Les intellectuels ont tendance à surestimer le caractère ordonné du monde social.

Ce préjugé de surdiplômés a des conséquences pratiques, que nous expérimentons quotidiennement : nos élites politiques, administratives et universitaires, parce qu’elles surestiment leur capacité à comprendre le monde qui les entoure, tendent à faire de l’activité de gouverner un outil de transformation sociale. La planification découle d’une trop grande confiance dans la théorie, ce que relevait déjà Friedrich Hayek dans la critique qu’il adressait aux différentes formes d’interventionnisme étatique et de socialisme.

Le sociologue Raymond Boudon (1934-2013) a toutefois apporté des compléments originaux aux critiques portées par le grand économiste, critiques étendues à l’ensemble des sciences sociales, qui, rappelons-le, constituent la base de l’éducation de nos dirigeants issus des grands corps et des grandes écoles.

Des « lois » sociales pas si inconditionnelles

Dans son essai de 1995 intitulé Le Juste et le vrai , le sociologue énumère plusieurs raisons qui font qu’économistes, historiens et sociologues surestiment les régularités et les « lois » qui gouvernent le monde des hommes.

Premièrement, construire des modèles ou des théories incluent des a priori dont le scientifique n’a pas conscience lui-même. C’est tout à fait naturel, il ne peut élaborer sa pensée à partir de rien, et s’engager dans la réflexion n’est jamais un point de départ absolu. Ce faisant, il introduit des énoncés métaconscients parfois inoffensifs, parfois des propositions qui peuvent gauchir sa réflexion, c’est-à-dire déduire des énoncés qui ne découlent pas logiquement de ses prémisses explicites :

« [Ce processus] explique en grande partie pourquoi tant de sociologues, d’économistes et d’historiens peuvent découvrir dans le monde davantage de loi et d’ordre qu’il n’y a en réalité, et pourquoi -malgré la valeur accordée par la communauté scientifique au doute méthodique- ils semblent crédibles. »

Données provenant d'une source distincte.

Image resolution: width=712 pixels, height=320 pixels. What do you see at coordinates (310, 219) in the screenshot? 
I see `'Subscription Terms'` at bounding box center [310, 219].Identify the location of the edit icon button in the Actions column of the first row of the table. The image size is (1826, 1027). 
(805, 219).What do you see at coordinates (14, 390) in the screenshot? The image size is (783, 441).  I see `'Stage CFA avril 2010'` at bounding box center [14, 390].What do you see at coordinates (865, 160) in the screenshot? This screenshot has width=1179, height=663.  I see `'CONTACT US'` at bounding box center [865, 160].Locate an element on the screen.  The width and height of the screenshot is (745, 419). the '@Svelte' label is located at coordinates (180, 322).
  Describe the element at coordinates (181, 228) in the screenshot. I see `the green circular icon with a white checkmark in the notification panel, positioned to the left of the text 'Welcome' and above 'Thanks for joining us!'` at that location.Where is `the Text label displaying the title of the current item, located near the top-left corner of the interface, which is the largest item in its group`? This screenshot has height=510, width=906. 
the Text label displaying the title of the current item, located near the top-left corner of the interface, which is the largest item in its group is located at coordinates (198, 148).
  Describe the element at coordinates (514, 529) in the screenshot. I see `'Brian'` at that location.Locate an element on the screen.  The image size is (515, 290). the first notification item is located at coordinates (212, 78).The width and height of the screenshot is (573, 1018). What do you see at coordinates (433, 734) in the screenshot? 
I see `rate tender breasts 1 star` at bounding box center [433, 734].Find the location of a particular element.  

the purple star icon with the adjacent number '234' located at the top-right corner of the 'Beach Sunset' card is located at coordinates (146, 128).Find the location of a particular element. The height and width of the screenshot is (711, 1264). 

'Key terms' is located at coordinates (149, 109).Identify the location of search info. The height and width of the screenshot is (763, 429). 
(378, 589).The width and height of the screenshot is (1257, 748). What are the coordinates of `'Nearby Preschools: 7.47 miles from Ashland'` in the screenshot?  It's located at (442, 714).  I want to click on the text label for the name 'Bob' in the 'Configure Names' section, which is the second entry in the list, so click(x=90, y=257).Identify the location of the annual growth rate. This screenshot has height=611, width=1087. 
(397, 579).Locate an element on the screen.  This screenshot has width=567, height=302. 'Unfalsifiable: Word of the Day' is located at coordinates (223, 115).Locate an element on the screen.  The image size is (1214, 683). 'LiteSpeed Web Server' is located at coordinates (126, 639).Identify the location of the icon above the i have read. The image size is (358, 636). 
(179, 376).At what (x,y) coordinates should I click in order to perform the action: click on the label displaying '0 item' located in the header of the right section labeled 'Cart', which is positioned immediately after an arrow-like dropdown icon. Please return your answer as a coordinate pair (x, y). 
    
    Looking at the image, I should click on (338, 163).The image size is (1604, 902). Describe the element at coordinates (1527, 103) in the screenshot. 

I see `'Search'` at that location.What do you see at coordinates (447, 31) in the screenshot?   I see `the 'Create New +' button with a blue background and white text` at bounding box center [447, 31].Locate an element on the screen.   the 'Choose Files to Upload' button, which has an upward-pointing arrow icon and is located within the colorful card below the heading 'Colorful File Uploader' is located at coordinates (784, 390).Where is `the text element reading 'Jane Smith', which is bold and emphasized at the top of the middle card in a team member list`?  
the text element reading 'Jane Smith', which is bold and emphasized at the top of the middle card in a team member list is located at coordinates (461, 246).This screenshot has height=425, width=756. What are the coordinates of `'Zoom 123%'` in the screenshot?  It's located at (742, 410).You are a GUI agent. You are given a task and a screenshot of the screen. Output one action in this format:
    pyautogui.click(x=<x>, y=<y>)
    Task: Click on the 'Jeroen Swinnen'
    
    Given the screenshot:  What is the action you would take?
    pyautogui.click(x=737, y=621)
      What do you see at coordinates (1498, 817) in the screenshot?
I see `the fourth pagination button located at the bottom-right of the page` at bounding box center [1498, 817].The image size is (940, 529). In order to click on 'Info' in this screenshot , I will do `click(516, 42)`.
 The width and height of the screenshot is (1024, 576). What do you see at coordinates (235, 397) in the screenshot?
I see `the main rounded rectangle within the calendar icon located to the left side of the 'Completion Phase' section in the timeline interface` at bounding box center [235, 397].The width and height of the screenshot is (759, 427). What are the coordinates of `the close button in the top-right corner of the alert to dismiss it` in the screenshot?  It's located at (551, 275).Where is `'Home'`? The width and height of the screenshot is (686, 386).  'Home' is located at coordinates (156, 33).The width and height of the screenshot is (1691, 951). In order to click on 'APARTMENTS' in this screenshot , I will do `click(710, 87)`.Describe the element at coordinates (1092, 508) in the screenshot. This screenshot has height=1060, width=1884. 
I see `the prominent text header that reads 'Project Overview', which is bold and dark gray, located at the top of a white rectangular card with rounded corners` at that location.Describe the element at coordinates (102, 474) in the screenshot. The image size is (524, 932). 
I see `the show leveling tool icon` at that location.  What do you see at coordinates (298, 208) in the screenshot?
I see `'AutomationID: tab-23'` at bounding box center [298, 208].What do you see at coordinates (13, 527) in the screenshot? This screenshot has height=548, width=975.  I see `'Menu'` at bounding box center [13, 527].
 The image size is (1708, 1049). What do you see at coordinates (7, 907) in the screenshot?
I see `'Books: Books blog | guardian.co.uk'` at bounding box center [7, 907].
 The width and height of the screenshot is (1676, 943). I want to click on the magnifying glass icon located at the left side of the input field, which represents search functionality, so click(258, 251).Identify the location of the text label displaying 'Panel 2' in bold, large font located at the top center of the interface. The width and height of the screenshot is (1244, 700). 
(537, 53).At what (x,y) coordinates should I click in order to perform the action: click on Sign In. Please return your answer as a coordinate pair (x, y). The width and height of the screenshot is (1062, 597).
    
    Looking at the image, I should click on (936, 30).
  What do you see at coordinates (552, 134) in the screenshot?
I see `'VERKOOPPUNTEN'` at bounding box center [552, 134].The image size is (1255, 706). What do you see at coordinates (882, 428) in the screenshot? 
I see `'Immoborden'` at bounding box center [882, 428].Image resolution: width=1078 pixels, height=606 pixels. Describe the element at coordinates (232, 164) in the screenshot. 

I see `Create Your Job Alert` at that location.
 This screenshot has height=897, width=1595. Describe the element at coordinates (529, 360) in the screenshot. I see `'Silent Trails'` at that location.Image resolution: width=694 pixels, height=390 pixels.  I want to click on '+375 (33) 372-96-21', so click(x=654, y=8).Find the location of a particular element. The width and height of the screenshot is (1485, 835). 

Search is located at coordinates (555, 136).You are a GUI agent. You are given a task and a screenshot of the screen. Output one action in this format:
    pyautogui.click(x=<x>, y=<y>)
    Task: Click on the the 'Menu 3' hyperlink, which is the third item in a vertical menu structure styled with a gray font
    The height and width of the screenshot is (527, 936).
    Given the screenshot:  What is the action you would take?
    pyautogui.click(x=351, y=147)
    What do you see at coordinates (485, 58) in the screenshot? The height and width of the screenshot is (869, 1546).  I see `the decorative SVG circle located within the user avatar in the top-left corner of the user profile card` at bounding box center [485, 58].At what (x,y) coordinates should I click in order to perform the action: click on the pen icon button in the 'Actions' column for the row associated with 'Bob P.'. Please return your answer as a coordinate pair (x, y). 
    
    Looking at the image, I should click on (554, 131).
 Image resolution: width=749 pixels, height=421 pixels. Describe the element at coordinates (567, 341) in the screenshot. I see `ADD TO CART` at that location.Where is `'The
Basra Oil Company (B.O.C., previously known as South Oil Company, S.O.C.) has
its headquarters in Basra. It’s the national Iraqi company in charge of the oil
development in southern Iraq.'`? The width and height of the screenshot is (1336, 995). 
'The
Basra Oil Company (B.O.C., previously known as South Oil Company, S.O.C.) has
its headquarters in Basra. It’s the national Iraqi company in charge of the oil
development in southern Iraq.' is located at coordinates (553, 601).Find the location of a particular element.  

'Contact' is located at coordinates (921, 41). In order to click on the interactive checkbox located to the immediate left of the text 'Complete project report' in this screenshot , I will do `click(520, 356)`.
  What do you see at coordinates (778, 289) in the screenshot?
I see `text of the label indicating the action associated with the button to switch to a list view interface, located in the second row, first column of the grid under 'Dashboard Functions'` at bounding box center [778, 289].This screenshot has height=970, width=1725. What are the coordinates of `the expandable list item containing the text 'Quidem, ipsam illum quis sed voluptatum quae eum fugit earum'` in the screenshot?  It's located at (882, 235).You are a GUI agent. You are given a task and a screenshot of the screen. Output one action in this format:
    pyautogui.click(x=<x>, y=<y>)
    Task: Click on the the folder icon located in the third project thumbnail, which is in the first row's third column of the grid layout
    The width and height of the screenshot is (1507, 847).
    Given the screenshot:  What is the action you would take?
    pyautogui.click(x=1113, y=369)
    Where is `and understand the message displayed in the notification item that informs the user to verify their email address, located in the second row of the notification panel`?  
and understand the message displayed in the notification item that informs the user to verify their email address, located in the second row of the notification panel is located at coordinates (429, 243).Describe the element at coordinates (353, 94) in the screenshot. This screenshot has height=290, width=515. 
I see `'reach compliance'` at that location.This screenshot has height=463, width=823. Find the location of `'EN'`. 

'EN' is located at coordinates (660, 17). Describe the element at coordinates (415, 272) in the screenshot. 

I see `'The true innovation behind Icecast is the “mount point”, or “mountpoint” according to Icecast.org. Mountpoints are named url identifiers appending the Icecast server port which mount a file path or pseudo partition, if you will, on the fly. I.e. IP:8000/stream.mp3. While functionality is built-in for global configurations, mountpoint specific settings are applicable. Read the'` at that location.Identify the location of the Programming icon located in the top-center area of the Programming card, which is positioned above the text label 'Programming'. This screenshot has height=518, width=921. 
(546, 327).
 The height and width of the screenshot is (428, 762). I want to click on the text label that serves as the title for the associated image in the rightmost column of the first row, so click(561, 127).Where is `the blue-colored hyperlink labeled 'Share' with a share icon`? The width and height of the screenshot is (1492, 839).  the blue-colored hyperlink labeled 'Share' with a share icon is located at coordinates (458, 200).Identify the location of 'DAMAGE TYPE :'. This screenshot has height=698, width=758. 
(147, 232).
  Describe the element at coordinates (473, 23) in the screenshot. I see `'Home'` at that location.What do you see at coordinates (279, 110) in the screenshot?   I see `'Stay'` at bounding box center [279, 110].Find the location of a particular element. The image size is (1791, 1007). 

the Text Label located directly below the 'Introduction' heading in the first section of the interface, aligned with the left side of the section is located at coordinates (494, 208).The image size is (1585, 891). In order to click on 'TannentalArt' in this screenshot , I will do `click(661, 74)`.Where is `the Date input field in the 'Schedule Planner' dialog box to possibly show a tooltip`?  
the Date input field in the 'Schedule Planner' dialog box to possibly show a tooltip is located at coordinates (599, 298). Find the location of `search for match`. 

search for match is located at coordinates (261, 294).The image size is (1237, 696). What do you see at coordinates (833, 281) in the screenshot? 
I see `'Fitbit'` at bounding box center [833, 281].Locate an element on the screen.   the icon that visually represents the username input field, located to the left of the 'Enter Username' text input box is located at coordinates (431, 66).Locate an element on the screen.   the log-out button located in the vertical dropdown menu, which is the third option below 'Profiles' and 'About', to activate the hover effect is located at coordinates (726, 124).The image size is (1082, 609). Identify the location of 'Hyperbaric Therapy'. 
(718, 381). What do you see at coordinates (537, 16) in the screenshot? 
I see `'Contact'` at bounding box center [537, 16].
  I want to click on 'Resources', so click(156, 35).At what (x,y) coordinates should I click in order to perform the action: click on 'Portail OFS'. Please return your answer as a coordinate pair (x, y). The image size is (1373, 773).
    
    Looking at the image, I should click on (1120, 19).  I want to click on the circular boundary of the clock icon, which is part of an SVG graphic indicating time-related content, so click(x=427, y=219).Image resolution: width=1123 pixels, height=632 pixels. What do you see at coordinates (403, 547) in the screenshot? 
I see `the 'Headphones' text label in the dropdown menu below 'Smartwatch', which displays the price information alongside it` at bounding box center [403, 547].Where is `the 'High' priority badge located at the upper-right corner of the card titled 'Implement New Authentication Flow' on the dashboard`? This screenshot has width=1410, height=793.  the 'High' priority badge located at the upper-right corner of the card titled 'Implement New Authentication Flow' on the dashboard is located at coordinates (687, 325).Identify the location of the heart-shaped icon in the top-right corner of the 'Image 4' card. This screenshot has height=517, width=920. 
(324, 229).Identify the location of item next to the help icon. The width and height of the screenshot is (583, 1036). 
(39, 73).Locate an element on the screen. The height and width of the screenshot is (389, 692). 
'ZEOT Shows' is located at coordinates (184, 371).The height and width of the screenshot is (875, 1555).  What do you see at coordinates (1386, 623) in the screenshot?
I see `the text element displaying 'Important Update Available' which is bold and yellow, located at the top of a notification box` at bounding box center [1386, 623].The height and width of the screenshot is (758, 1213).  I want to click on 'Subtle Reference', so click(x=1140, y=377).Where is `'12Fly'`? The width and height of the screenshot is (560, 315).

Deuxièmement, parce qu’elles s’appuient sur des paradigmes particuliers pour aborder la réalité, les sciences sociales pensent pouvoir énoncer des lois constituées à la manière d’a priori au sens kantien. Là encore, il ne s’agit pas d’une manifestation d’irrationalité mais plutôt d’une surestimation du déterminisme logique entre plusieurs évènements ou actions. On fait naturellement de X l’explication de Y, alors que la cause peut être plus complexe, ou alors, il peut ne pas y avoir pas de cause du tout, comme nous allons le voir tout de suite.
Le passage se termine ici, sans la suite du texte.